Start of Text block

Physician viewpoint: EHRs provide more support for systems' fiscal health than patients'

EHRs should offer more extensive financial information relating to patients' cost of care to foster transparency between providers and patients, according to pulmonary and critical care physician Walter J. O'Donnell, MD, of Massachusetts General Hospital in Boston.

In an op-ed for STAT, Dr. O'Donnell argued that the type of transparency patients want most is about the cost of care surrounding their physician's orders. However, this information is often unavailable in the EHR, prompting Dr. O'Donnell to question whether it's really the physician's fault when a patient is billed a costly episode of care. He attributes the variety of payers and the companies' different deals with hospitals and pharmacy benefit managers to the lack of price transparency.

Dr. O'Donnell argued that the "primary purpose of today's [EHRs] is financial management, not medical." Despite one of his patient's undergoing an insurance scan before entering the exam room for her appointment, Dr. O'Donnell was still unable to view the patient's out-of-pocket cost in the EHR for a test he ordered because it required a diagnosis for her insurance company, according to the report.

End of Text block
Start of Record excerpts

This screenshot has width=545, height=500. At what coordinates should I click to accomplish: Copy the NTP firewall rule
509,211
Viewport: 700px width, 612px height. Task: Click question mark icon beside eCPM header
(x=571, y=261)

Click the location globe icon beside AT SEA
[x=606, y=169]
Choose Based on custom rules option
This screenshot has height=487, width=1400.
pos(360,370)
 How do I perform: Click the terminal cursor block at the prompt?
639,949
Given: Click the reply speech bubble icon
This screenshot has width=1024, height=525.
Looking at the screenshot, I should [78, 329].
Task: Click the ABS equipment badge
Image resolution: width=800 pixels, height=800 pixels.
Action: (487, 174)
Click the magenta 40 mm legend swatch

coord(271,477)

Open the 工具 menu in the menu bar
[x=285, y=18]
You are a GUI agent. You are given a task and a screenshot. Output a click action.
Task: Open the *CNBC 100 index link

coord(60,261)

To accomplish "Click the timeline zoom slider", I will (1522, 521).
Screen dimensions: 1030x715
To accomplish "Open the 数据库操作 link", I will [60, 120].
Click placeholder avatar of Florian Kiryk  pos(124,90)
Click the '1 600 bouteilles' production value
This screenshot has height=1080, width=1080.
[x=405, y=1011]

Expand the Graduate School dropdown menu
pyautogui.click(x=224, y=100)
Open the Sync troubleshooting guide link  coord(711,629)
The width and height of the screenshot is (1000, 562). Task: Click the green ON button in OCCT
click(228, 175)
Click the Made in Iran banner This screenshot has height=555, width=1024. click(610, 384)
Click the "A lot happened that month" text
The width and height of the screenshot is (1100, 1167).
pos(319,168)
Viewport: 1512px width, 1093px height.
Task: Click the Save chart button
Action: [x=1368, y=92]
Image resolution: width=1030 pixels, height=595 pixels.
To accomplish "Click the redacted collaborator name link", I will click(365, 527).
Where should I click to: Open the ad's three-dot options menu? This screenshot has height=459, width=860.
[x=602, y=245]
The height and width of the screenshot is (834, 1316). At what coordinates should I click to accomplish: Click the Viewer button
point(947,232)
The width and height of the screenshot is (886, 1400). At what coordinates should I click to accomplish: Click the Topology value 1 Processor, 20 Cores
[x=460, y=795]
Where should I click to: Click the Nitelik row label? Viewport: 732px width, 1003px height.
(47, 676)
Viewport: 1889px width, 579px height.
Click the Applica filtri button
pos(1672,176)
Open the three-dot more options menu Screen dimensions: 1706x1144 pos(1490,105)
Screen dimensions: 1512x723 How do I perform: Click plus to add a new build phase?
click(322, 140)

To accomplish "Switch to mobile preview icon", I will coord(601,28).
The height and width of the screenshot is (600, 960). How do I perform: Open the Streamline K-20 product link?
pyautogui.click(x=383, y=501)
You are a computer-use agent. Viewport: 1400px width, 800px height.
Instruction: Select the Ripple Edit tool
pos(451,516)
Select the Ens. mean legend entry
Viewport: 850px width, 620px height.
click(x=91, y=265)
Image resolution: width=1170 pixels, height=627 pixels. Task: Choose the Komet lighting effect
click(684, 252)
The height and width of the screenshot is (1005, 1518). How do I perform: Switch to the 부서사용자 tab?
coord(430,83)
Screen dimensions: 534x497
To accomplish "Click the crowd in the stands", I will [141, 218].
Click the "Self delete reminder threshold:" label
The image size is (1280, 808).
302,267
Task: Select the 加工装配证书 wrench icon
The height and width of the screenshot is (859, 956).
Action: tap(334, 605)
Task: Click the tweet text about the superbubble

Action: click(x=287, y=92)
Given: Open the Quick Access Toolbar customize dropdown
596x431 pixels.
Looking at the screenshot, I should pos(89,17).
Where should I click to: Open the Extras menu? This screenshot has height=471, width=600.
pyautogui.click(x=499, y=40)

End of Record excerpts

=== Exercise tasks ===
A. Answer these questions about the article on EHRs and patient costs:
(i) Which hospital is Walter J. O'Donnell affiliated with?
(ii) In which publication did his op-ed appear?
(iii) Why was he unable to see the patient's out-of-pocket cost for the test he ordered?
B. Write the next part of the article on EHRs and patient costs, picking up after its last sentence.
The items have nothing to do with the article on EHRs and patient costs.

=== Responses in order ===
A.
(i) Massachusetts General Hospital in Boston.
(ii) STAT.
(iii) The test required a diagnosis for her insurance company.

B.
"These electronic systems are good at prioritizing the fiscal health of a medical practice or hospital, while remaining unconcerned about the need of patients and clinicians to avoid — or at least prepare for — big medical bills," Dr. O'Donnell wrote.

Despite his requests for systematic change to "financial toxicity," such as asking administrators to perform basic analysis on medication costs or calling the billing office to protest patients' surprise medical bills, Dr. O'Donnell said change has not been implemented.

"The [EHR] I use contains extensive crosschecking systems to reduce or eliminate adverse drug reactions that might emerge from the prescriptions I write," Dr. O'Donnell wrote. "It can and should offer at least rudimentary warnings to me and my patients about the cost of the tests I order or the medications I prescribe."